Adds Heit, “The installation is from this instant, this small moment inside of a catastrophe. If we could stop time for a second, what would that look like?”

Heit, whose work has previously graced the halls of MOMA and the Guggenheim, speaks to the beauty on the surface of her work and the darkness at its center. “There’s this great collision of all things orderly and organic, put together and reorganized in entirely new ways,” she says as ethereal disembodied limbs float along the walls amid buildings and vehicles in various states of array.

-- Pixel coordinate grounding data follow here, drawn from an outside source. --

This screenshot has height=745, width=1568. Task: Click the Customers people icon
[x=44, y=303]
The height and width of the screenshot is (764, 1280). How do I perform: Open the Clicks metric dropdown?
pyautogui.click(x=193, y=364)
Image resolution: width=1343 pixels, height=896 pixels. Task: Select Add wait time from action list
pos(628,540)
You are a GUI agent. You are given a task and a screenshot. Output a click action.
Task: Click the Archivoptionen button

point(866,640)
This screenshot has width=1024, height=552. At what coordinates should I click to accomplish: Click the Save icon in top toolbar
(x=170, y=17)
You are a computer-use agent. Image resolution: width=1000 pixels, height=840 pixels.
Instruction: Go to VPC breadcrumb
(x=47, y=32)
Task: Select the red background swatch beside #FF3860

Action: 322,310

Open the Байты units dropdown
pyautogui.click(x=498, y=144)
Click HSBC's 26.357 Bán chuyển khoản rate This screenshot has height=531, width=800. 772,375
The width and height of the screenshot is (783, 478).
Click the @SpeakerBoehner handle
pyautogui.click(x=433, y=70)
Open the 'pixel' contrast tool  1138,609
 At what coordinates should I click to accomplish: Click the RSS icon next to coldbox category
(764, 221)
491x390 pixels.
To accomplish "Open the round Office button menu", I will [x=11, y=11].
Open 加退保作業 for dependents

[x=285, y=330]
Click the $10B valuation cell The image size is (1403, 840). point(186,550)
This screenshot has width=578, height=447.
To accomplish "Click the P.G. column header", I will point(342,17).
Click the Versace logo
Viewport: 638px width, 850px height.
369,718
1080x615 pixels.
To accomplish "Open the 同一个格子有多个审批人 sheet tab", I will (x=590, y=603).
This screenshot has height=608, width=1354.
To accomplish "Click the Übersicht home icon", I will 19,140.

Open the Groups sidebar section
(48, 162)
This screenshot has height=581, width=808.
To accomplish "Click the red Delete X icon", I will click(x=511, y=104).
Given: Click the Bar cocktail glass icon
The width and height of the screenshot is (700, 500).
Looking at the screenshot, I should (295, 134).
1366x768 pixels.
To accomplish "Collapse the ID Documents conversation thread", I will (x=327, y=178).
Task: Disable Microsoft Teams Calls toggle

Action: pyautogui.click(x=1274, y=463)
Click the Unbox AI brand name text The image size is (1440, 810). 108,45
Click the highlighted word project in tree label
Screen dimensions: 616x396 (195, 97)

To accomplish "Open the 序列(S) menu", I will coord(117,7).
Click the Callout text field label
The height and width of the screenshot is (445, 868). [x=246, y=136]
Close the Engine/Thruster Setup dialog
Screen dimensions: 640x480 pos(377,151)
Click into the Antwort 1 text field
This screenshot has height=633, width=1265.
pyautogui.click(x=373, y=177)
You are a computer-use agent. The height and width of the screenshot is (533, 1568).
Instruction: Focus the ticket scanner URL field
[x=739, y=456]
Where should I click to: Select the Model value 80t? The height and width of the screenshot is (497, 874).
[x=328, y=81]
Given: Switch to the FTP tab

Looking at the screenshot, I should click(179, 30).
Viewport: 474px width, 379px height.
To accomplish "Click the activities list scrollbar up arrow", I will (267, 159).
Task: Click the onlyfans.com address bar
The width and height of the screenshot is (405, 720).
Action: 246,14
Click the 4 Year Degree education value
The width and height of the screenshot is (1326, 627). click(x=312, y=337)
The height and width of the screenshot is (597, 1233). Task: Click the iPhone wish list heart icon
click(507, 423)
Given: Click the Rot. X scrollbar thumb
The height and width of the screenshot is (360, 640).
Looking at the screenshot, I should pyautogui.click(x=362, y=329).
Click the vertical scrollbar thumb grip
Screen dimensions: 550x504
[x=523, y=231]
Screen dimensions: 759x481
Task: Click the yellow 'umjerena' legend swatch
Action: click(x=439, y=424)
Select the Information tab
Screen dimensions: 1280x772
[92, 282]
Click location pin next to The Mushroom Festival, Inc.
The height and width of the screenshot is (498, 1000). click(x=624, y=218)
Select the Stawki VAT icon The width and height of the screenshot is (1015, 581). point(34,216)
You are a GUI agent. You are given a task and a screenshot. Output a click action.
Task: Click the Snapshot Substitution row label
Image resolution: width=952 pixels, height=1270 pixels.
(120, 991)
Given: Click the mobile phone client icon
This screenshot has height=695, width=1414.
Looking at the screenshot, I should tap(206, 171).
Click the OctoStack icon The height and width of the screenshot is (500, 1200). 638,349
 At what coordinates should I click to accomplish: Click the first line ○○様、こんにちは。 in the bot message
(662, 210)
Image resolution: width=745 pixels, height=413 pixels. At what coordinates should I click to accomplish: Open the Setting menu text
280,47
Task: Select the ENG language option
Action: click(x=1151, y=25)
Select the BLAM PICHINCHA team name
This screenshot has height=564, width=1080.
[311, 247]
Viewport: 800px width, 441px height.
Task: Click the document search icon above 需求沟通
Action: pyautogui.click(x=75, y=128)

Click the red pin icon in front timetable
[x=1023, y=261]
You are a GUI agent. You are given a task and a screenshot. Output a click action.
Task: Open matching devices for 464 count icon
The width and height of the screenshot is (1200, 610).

Heit will be in residence at the Schneider Museum of Art at Southern Oregon University, in collaboration with the fifteenth Ashland Independent Film Festival, from April 4-6 installing Two Ways Down. Heit’s piece is part of an eight-person multimedia show called In Scene which showcases work from multiple disciplines that explores the intersection of nature and modern times. A public reception opening the show will take place at the Schneider 5 – 7 pm on Wednesday, April 6, giving the public a chance to interact with Heit and her fellow artists. The show will run until June 11.

Heit will also have a new installation, Hypothetical Stars, on display at ScienceWorks Hands-On Museum from April 7-10, which features hand-drawn animation and her unique fascination with scale. Heit will perform at ScienceWorks on April 8 at 7:30 pm, including sharing animated shorts and one of her notorious “matchbox puppet shows,” which explores animation on a very small scale.